In the past two weeks, federal district courts have struck down partisan gerrymanders in both Michigan and Ohio. As a matter of legal doctrine, these decisions are important. As Nick Stephanopoulos states, they reveal an emerging consensus among lower courts on the standards for partisan gerrymandering and they show that judges across the political spectrum can faithfully apply these standards even in an era of growing judicial polarization. In short, they belie the arguments that judicially manageable standards do not exist or cannot be applied in a relatively apolitical manner. (The Ohio court even suggests that partisan-gerrymandering claims cannot be rendered categorically nonjusticiable consistent with Article III.)
As a practical matter, however, the decisions might have little impact. Both the Michigan and Ohio decisions were quickly appealed, and stays have been requested in both cases. As Rick Hasen suggests, the Supreme Court seems likely to grant stays in both pending its ruling in the North Carolina and Maryland cases. If the remedial process is dragged out long enough, the plaintiffs might miss their chance at relief before the 2020 election even if the Supreme Court affirms in the North Carolina and/or Maryland cases.
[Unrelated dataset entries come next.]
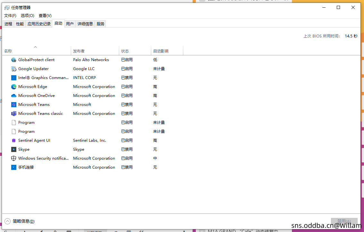Select the Sentinel Agent UI icon

[14, 140]
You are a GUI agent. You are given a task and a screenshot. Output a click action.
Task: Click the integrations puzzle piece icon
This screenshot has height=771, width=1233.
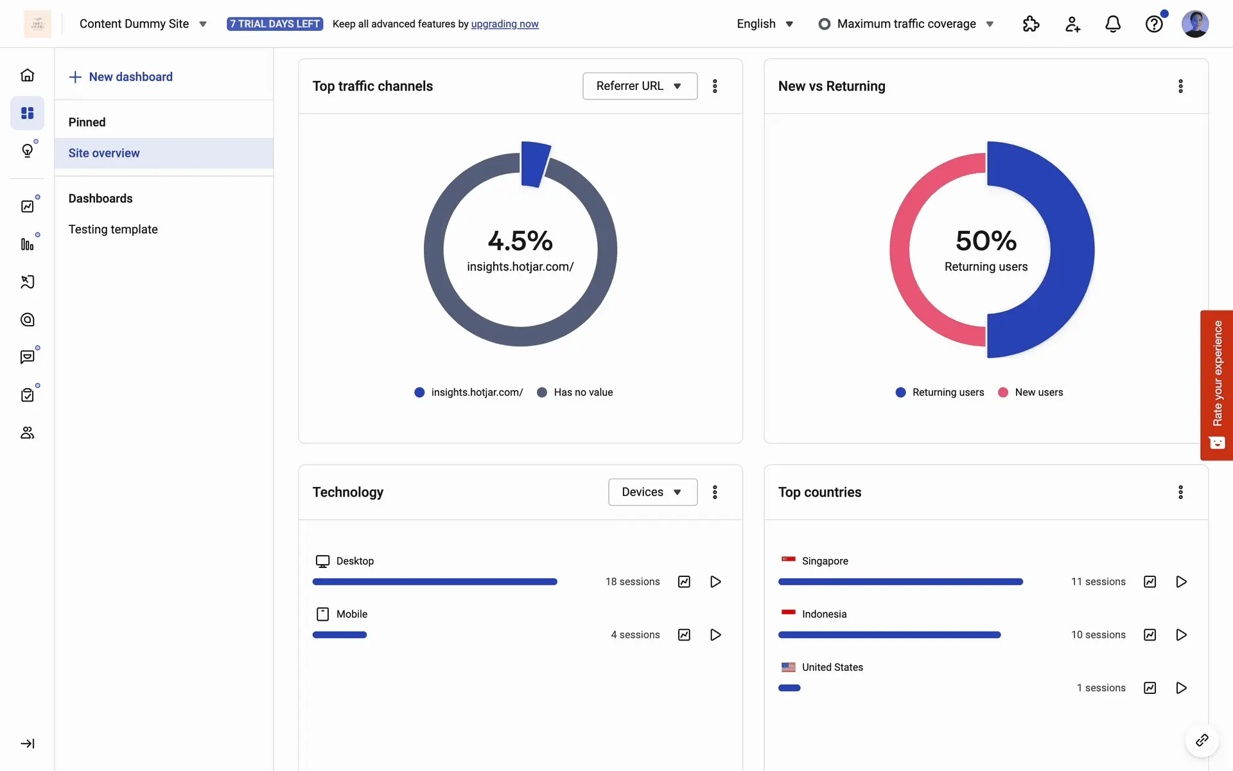(x=1031, y=24)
Plaintiffs in a racial gerrymandering case from North Carolina faced a similar fate a few years ago when the Supreme Court held a case for months without action.
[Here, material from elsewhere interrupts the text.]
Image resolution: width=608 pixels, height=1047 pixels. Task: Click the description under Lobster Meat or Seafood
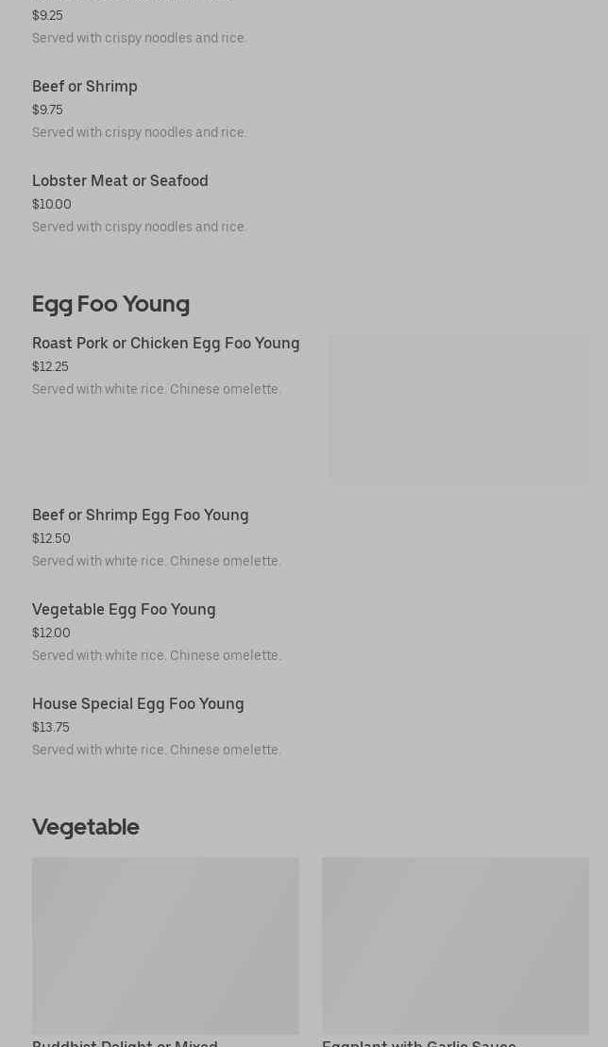140,228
Nowadays, Plaintiffs in redistricting cases face an obstacle course of procedural rules (the Lipscomb principle, the Growe principle, the Abrams/Perry principle, the Upham principle, and the Purcell principle) that make rolling appeals/stays an effective strategy for legislators trying to parlay their ill-gotten gains into the next election cycle. The Supreme Court made this obstacle course even more difficult with its decisions last term in Abbott v. Perez and North Carolina v. Covington.
Is there anything district courts can do to help prevent such legislative gamesmanship when they find redistricting plans unconstitutional? Perhaps. In a forthcoming essay in the Journal of Law in Society, I offer a few strategic case-management suggestions for district courts looking to provide timelier relief. One that might’ve helped in Michigan and Ohio: provide declaratory relief alone when issuing a merits decision, and defer imposing any injunctive relief until a backup remedial plan has been generated.